AgileBits, l’éditeur du coffre-fort de mots de passe 1Password, est dans l’œil d’un cyclone déclenché par Dale Myers, ingénieur logiciel chez Microsoft. Ce dernier, qui travaille sur les versions d’Office pour iOS et OS X, a repéré une faille de sécurité dans le format .agilekeychain : il est en effet susceptible de donner des informations en clair sur les données censées être protégées par le logiciel.
Ce format .agilekeychain est utilisé par la fonction 1PasswordAnywhere, un service en désuétude qui permet d’accéder à ses mots de passe depuis un navigateur web. Pour y accéder, il faut synchroniser son vault avec Dropbox, ce qui génère un fichier 1Password.agilekeychain qu’il est possible de consulter depuis internet. Malheureusement, les URL ne sont pas chiffrées : elles sont donc susceptibles de révéler des informations sensibles — pire encore, Google peut indexer ces URL et les mettre à disposition de tous. Ces données peuvent constituer un trésor pour les malandrins adeptes d’ingénierie sociale, par exemple…
Pour sa défense, AgileBits précise l’historique du format .agilekeychain : il a été créé en 2008 dans un contexte bien spécifique où les performances de nos ordinateurs n’étaient pas aussi élevées qu’aujourd’hui. Le déchiffrement d’un mot de passe, voire une simple recherche dans le logiciel, consommait alors bien plus d’énergie et de ressources processeur. Afin de ne pas grever davantage les performances des machines, le studio a décidé de ne pas chiffrer les URL.
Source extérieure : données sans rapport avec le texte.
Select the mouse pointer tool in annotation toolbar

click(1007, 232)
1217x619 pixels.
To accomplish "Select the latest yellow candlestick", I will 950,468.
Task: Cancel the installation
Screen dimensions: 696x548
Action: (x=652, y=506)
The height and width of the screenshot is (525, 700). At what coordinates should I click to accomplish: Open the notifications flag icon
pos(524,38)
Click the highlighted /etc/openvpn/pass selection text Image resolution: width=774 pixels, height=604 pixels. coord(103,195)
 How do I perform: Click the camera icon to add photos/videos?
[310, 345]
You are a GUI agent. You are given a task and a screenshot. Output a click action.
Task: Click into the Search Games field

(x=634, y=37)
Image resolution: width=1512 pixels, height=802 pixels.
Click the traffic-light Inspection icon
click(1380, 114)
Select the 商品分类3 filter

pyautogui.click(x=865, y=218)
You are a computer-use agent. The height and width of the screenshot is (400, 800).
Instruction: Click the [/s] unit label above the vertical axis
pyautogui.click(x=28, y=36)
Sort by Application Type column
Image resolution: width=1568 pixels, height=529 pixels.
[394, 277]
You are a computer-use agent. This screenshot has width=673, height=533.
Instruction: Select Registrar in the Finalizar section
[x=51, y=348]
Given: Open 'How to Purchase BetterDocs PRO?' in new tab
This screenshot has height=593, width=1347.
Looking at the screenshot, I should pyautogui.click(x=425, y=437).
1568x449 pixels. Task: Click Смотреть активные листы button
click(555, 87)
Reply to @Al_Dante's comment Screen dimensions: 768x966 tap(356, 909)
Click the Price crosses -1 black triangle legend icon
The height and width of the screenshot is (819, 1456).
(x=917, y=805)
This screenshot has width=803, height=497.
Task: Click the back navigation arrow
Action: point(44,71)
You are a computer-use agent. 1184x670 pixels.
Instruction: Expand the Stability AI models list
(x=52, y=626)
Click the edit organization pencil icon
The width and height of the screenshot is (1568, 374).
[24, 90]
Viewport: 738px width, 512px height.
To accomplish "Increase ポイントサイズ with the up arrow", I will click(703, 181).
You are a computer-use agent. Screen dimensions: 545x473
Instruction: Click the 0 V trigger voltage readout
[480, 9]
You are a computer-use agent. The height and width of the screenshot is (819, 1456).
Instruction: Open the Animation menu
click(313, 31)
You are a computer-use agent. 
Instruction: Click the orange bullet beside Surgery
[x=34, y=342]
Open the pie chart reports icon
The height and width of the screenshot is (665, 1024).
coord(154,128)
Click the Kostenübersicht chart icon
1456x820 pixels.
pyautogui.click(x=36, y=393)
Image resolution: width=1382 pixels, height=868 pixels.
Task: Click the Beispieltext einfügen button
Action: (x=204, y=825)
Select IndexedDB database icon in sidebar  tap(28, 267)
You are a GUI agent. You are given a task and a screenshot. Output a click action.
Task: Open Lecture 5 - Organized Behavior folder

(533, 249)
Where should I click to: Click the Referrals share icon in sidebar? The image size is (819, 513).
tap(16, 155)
En décembre 2012, l’éditeur lançait un nouveau format, OPVault, bien plus sécurisé et qui, entre autres, chiffre aussi les métadonnées. AgileBits l’exploite sur iCloud, ainsi qu’en local sur iOS et OS X. Mais pour les versions Windows, Android et Dropbox de sa plateforme, le studio a décidé de ne pas migrer automatiquement tous les utilisateurs vers OPVault. Beaucoup d’entre eux dépendent en effet d’anciennes versions de 1Password et le passage au nouveau format aurait bloqué la connexion à leurs comptes.
« Nous savions que nous pouvions compter sur la sécurité d’AgileKeychain pour protéger les données confidentielles de nos utilisateurs », écrit AgileBits, « c’est pourquoi nous ne voulions pas nous précipiter dans quelque chose qui aurait perturbé leurs habitudes ». Le billet de Dale Myers va maintenant pousser l’éditeur à bouger sur cette question, même si ce dernier n’a pas attendu pour faire d’OPVault le format par défaut : c’est le cas dans la dernière bêta de 1Password pour Windows, et c’est en développement pour Android. Des changements similaires vont être apportés pour les moutures iOS et OS X du logiciel.
Il est d’ores et déjà possible de basculer complètement sous OPVault : sur iOS, il faut synchroniser son coffre-fort avec iCloud ; sur Android, il faut utiliser la synchro Wi-Fi ; pour OS X, il y a une FAQ sur la question ainsi que des explications pour Windows.